At least for now, Starmerism’s favoured way of moving forwards is to avoid any discussion of underlying principle in public. It is happy to tell us what it is going to do, but not why. As Rachel Coldicott has put it, “Reading the Data Bill. My considered comment is that having to work out policy positions from draft legislation absolutely sucks. This way of doing things means that we don't get the big conversations about purpose or direction; everyone has to focus on detailed concerns about specific measures and outcomes as they are set out.”
The innate obscurantism of this approach has echoes of Brown’s habit of redistribution by stealth. As then, one price is a missed opportunity to shift public opinion and the potential for rapid unravelling once Labour leaves office. Unlike then, it also means there is no overarching narrative coming from the government, a void others will happily rush in to fill. And, since only insiders are involved in the discussion of principle, it involves a deep centralisation of power that is vulnerable to avoidable mistakes.
Part of the reason for the obscurantism is I think a kind of emptiness arising from the collapsing plausibility of a Green New Deal in the UK. This was supposed to be the centrepiece of Starmer’s first term and would have cemented both a coalition within the party and an electoral coalition. But the original £28 billion a year has been hugely scaled back as the poor fiscal position has become clearer and no clear path has emerged to capturing vast new green industries. There is no clearer acknowledgement of the impossibility of repeating Bidenomics in the UK than the crystal clear opposition to tariffs in the green paper on industrial strategy.
Now there is no unifying mission. Instead, there are the five “missions”, which are less missions and more statements of predicaments. It is thin gruel, and again just a list. It is hard to avoid the conclusion that Starmerism will eventually have to become more overtly neo-Bevinite and start to make the principled case for the soft yet often radical and effective statism at its heart. It’s not an easy sell, but neither was Tom Dobson’s.
PS Yes, I’ll happily call myself a neo-Bevinite.
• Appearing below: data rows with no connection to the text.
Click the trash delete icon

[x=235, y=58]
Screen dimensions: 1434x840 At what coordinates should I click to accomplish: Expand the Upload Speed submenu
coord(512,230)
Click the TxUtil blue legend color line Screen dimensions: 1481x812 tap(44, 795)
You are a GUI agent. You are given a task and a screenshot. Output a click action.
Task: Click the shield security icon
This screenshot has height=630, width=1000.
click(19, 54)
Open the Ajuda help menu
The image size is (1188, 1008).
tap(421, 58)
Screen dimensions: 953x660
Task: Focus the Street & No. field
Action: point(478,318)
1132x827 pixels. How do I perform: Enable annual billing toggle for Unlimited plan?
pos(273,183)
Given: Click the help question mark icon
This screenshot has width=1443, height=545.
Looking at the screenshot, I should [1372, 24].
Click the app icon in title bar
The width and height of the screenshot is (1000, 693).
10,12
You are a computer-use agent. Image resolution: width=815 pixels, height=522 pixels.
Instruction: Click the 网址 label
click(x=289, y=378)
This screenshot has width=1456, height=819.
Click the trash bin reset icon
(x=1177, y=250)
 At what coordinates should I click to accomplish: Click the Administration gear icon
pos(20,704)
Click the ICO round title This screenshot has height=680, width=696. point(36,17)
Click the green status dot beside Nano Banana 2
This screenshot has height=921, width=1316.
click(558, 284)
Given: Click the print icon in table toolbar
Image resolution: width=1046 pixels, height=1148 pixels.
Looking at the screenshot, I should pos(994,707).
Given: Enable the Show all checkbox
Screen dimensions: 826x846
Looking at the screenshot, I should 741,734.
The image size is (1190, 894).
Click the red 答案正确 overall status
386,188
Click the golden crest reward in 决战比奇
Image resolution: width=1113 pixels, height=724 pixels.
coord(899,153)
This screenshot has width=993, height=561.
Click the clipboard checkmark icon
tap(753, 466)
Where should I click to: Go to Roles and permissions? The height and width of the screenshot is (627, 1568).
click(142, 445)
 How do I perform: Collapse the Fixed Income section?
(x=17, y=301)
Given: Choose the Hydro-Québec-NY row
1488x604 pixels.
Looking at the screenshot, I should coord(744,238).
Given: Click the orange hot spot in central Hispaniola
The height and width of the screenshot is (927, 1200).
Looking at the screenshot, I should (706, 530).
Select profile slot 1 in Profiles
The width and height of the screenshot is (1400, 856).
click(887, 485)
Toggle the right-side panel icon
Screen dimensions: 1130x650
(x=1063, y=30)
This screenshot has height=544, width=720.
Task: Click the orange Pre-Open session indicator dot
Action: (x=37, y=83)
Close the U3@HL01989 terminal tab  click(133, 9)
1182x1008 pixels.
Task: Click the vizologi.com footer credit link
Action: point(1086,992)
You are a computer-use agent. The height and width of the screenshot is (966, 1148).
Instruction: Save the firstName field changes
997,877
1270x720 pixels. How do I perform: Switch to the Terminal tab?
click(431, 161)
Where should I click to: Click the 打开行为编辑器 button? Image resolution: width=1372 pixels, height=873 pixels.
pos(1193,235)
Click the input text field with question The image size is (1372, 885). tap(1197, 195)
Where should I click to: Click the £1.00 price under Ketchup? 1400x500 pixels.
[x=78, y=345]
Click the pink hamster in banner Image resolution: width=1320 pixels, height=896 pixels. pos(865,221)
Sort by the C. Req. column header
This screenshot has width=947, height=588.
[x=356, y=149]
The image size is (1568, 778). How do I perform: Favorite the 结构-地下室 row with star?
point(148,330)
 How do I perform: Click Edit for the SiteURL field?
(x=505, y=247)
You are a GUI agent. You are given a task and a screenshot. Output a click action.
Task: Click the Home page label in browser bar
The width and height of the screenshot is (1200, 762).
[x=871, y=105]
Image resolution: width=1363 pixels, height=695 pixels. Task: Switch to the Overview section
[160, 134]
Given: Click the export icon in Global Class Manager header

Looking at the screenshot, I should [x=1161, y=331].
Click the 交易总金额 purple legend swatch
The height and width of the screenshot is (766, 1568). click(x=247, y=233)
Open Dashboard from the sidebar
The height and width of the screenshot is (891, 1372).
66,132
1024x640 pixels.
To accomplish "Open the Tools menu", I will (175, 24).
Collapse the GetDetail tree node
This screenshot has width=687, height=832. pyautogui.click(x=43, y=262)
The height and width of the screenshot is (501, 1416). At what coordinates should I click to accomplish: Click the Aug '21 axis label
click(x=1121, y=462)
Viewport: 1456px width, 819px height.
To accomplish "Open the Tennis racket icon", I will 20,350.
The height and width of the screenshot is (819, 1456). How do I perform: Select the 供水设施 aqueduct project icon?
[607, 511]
I thought this was a terrific piece which got to the heart of the problem that I - at least - have with the current government. There’s a disturbing lack of coherence, so sometimes they talk about slashing red tape and in others increasing regulation. Now that can be justified on the basis of “what works” until you consider the recent announcement of five further freeports for which there is no evidence that they do other than shift jobs around, or the PM’s inclusion of competition policy as a barrier to growth, when all the evidence suggests that a vigorous pro competition policy is one of the strongest drivers of growth.
I really enjoyed this. As someone still trying to understand this government, what makes it tick, and what the power structures under the bonnet are, this was a very helpful early step on the road. This was the first of your pieces I have read, so now looking forward to catching up on some others.